====== Recorded data

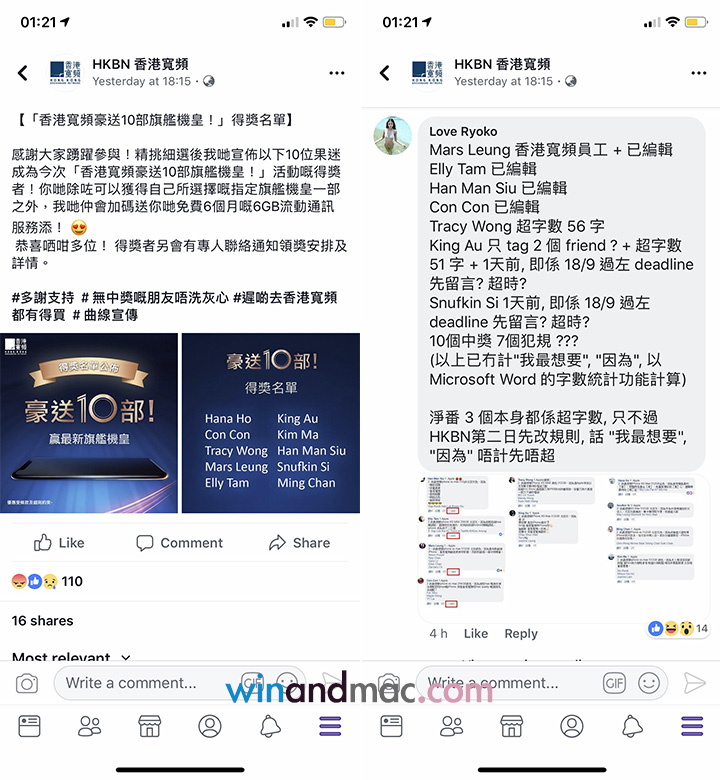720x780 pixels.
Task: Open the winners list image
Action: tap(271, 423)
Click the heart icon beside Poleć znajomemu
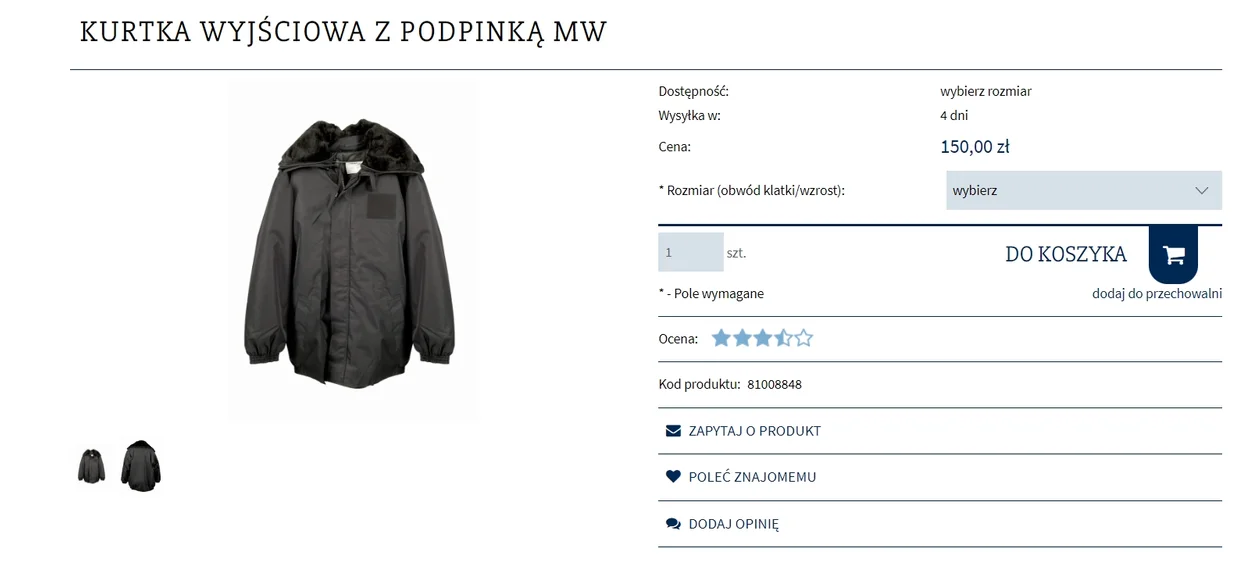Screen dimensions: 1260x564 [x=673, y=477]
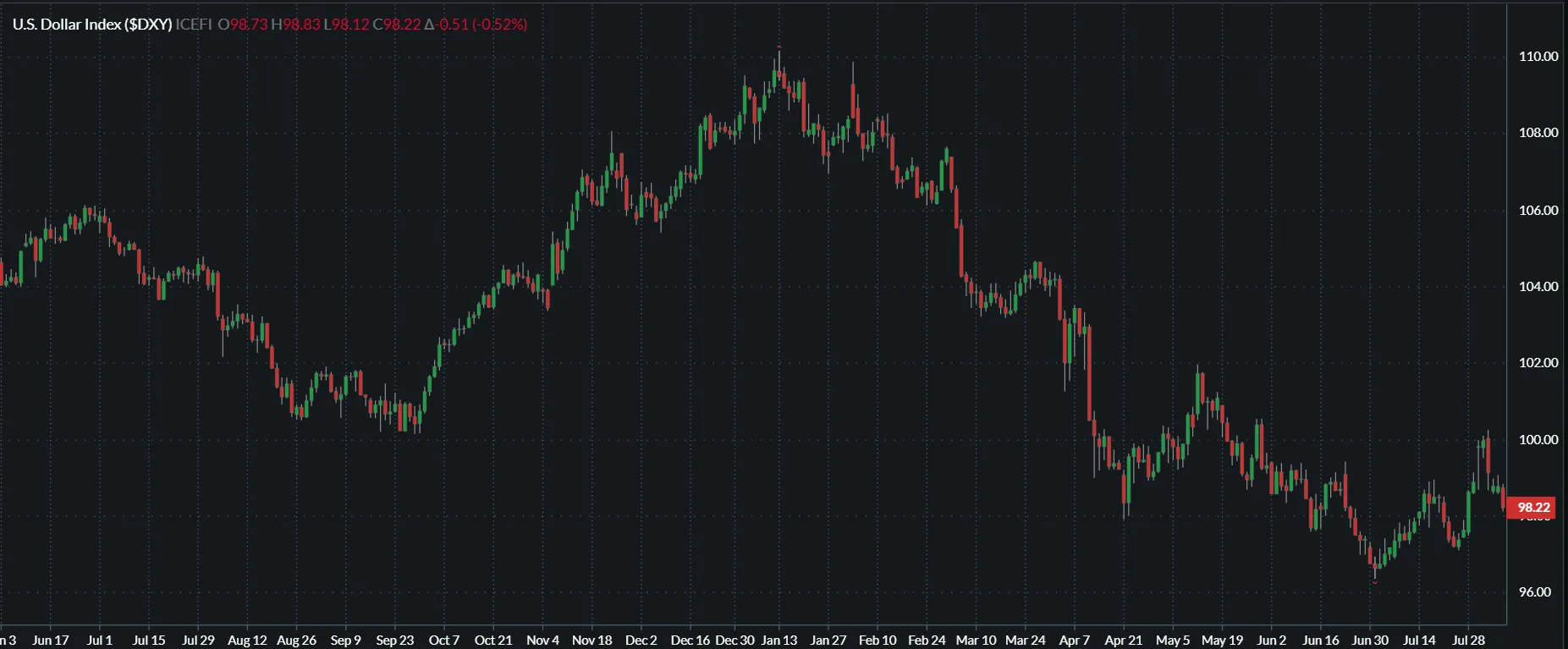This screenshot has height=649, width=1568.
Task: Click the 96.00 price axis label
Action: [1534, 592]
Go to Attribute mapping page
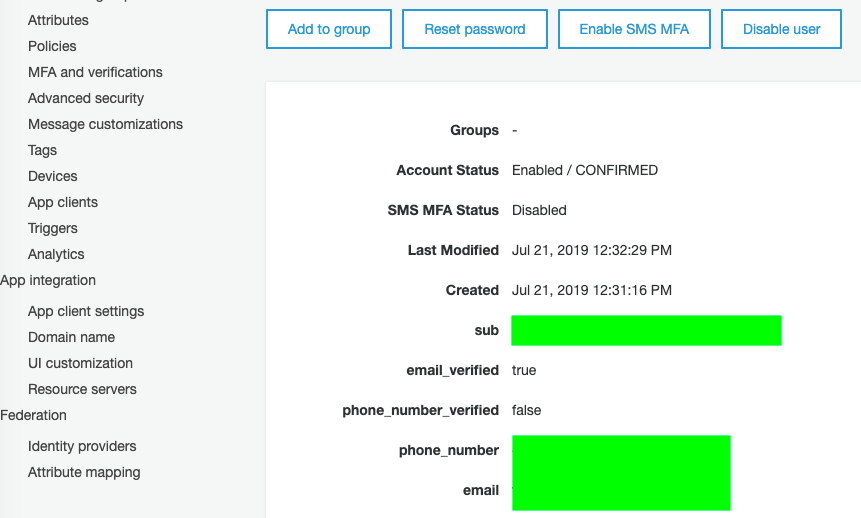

============

-- What to produce --
Your output should be the lines from the one with "Click the heart icon beside Poleć znajomemu" through the end of the listing, copied exactly and with the pictures left out.

-- Completed task --
Click the heart icon beside Poleć znajomemu
Screen dimensions: 1260x564 [x=673, y=477]
This screenshot has height=649, width=1568.
Task: Click the 96.00 price axis label
Action: [1534, 592]
Go to Attribute mapping page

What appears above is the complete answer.